Micha クラシック&リュートの楽しみ

クラシック音楽とリュート、自然・科学の話など

Weiss ロンドン写本の筆写ミス?  

今、練習中のS.L.ヴァイスの"L infidele"ですが、ベースに使っている譜はロンドン写本です。しかしこちらは筆写ミスが多く、注意がいるそうです;一例でミュゼットについて、ドレスデン本の同曲と比較します。

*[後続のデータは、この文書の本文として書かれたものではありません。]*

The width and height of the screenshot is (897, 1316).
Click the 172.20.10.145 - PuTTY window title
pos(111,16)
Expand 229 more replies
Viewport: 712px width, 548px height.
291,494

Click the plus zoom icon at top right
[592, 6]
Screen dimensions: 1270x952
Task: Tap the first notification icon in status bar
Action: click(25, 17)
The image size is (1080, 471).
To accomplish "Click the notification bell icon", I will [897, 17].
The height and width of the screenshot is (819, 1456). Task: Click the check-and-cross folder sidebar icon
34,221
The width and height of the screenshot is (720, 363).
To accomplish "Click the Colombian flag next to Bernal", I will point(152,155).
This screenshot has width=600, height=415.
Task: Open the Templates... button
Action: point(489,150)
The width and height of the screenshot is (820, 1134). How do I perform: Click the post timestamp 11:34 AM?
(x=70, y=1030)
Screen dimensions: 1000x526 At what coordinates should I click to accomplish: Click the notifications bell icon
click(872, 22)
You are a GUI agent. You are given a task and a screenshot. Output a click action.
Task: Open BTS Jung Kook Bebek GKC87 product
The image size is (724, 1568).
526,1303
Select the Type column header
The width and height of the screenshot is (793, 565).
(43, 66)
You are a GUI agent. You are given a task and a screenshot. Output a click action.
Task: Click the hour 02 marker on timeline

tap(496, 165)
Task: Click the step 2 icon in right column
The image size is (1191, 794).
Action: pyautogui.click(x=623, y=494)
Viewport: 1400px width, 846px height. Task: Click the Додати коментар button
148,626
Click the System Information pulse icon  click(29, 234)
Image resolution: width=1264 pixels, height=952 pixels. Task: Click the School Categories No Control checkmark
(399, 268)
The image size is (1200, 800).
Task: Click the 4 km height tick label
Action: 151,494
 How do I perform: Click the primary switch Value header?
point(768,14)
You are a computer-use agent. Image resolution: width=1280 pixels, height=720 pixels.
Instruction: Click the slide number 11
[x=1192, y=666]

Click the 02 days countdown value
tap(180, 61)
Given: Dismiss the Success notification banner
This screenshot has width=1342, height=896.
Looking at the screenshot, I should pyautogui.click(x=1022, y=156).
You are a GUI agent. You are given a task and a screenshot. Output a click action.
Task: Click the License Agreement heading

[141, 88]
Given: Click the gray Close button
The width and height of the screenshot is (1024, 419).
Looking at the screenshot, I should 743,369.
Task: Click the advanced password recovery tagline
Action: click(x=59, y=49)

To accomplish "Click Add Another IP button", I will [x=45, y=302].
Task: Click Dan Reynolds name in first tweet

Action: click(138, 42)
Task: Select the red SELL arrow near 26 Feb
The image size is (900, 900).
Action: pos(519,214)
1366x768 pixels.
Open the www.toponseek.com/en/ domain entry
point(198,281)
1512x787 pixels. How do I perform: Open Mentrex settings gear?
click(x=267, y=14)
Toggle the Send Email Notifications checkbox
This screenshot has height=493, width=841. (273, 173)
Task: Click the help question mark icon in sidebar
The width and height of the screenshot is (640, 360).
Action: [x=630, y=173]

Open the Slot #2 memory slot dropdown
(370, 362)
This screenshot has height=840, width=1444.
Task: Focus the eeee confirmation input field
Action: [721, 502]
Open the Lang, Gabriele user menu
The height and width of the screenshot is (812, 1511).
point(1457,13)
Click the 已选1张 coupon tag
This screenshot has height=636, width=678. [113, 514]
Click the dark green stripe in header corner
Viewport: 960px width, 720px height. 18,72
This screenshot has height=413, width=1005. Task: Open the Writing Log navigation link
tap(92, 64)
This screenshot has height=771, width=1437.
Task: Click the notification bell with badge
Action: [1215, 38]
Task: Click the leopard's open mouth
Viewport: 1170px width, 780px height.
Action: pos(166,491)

ロンドンのほうは冒頭のリズムが①のパターンで始まり、以後②のパターンが混在する、ドレスデンは全て②のパターンで統一されている。
muse 譜例1
ちなみにN.ノースはリズムパターンはロンドンの混在状態をそのまま採用している。J.リンドベルイはドレスデンのパターンで統一している。

次に同じミュゼットだが、ドレスデンの46小節が、ロンドンでは55小節にそのまま飛んでいる;;その前後部分は改変なしなので、単純にワープしているのだ。
muse 譜例2
これに関しては今度はN.ノースがドレスデンのとおり演奏し、J.リンドベルイはロンドンの55小節を削除して弾いている、たしかに54小節から同じ音形で整うところ、この"55小節"がポツンと割り込むのはおかしい。これぞ不実女の振る舞いか?いずれにしても定石的ではない不思議な感覚の曲です。
参考CD 左:N.ノース盤、右:J.リンドベルイ盤
weiss nl

どうもロンドンのほうは筆写ミスが多いようだが、間違えっぷりが異常にも思える・・同じ音で運指を変更しているところもあり、いろいろ再考した様子もある、明らかな間違いもあれば改訂?とも思える部分も・・悩ましいですね。レッスンではじっくり検証して行う予定。